Ma sì, al bando ogni complicazione: prendiamoci, del Racconto, solo la lettera, soltanto la trama che gli è propria, e al diavolo tutto il resto!

Pinocchio-pescecane

Il guaio è che resta sempre una «figura», dopo che il Racconto ci è passato per l’orecchio. Una figura soltanto resta. Un pavone che si pavoneggia sul dorso di una cammella – dice il Poeta.
Era una «forma vuota», soltanto una casella bianca nel registro dell’anagrafe immaginaria: era già lì, e non aspettava che d’essere «riempita». Voleva solo essere «riscritta». Sì, ancora una volta voleva solo essere «sfamata».
La parola, di quella «forma vuota», per mangiarsela, ha disegnato una prima «figura». L’ha «materializzata» nel corpo di un’immagine – non c’è problema: puoi anche dire: di un fantasma.

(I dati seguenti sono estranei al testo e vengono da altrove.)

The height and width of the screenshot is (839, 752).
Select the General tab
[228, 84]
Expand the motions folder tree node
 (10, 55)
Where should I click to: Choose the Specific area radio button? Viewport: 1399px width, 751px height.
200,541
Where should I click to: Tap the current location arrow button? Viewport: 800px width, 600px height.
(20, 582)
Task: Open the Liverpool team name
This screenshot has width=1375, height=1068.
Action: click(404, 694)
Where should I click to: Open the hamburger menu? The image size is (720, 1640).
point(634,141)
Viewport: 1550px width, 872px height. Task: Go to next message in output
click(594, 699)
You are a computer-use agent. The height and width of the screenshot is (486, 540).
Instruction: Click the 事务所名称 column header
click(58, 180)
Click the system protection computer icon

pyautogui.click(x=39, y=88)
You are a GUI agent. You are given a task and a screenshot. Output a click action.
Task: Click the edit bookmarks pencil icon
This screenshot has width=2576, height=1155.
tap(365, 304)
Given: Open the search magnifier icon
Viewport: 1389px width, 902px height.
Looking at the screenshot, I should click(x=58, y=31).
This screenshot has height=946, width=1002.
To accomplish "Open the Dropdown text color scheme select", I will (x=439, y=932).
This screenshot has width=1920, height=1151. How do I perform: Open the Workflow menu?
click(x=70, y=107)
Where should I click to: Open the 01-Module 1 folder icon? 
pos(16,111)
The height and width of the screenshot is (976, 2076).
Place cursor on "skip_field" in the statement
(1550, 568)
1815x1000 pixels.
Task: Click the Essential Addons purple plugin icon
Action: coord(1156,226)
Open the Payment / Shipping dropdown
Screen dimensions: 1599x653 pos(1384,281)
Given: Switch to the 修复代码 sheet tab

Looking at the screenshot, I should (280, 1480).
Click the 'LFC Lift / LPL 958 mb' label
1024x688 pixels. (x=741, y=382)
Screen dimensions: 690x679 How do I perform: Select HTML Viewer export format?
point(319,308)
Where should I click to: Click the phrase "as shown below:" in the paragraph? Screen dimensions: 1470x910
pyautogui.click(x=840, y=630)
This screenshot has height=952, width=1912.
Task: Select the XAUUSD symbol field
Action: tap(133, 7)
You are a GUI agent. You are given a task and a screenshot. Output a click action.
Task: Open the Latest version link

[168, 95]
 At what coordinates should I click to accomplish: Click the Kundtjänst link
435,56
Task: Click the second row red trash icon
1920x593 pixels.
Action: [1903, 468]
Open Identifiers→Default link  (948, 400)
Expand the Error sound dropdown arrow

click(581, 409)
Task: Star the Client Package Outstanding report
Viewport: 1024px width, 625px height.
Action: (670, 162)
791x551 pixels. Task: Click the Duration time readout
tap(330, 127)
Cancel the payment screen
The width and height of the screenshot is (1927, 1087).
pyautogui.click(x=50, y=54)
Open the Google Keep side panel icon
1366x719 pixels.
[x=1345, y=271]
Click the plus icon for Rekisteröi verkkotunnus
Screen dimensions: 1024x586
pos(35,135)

La parola «soffia» sulle forme vuote della nostra immaginazione, finché da una di esse non spunta quella prima «figura», e poi un’altra, e un’altra ancora – che tutte assieme innalzano, a ciascuno di noi, il suo «stupa» infantile.
La parola «soffia» sul fuoco che una scintilla della nostra immaginazione ha acceso. Di quella scintilla, la parola «fa» un fuoco.
E poiché ci sono due fuochi, uno celeste (distruttivo, come per es. il fulmine) e uno terrestre (costruttivo, come anzitutto il fuoco di cucina), e dal momento che ci sono due distinte «tecniche» per la loro accensione (il fuoco può essere vomitato dagli alberi o defecato dalle pietre), poiché – insomma – la parola ha almeno quattro strade davanti a sé, a chi nella pancia del Racconto adesso sta in ansia, soffre, patisce o s’affanna, a chi sta male e ha bisogno di soffiare su se stesso le «parole magiche» della sua propria «guarigione» – al suo orecchio, in intimità confidenziale, Ermes sussurra la formula che qui segue (per favore, non prendermi alla lettera!).

ERMES APOLLO
Ermes e Apollo stringono il patto

C’è la parola che ha solo da «difendere» il fuoco sacro della sua tradizione culinaria. Essa dice: il senso proprio del Racconto è quello che tramanda la conoscenza delle nostre ricette. Non voglio saperne niente, di tutto il resto. No, l’incommestibile non m’interessa!
C’è la parola che invece si compiace a riprodurre lo sfrigolio dell’unto sulla fiamma. Essa ama il profumo della cucina. L’ama a tal punto da non esitare a immergersi nella fuliggine delle pentole sporche, pur di raccattare dal loro fondo quel resto di senso figurato che, solo, la sazia.
C’è poi la parola che tuona, la parola che terrorizza, la parola che fulmina all’istante. Essa pensa: non ha senso se non la Paura. La Paura le dà quella direzione che essa decide come suo senso proprio.
E c’è infine la parola che, come il tuono, viene pur essa dal cielo, ma che – a differenza del fulmine – non fa rumore. Essa tace: predilige la «scena muta», il mimo e la danza. Essa ignora ogni sorta di proprietà – essendo fatta per essere continuamente espropriata. Perché ognuno possa rubarne all’altro i diritti d’autore. È la Metafora, è il Trionfo poetico del senso figurato. Può essere solo rubata e/o donata.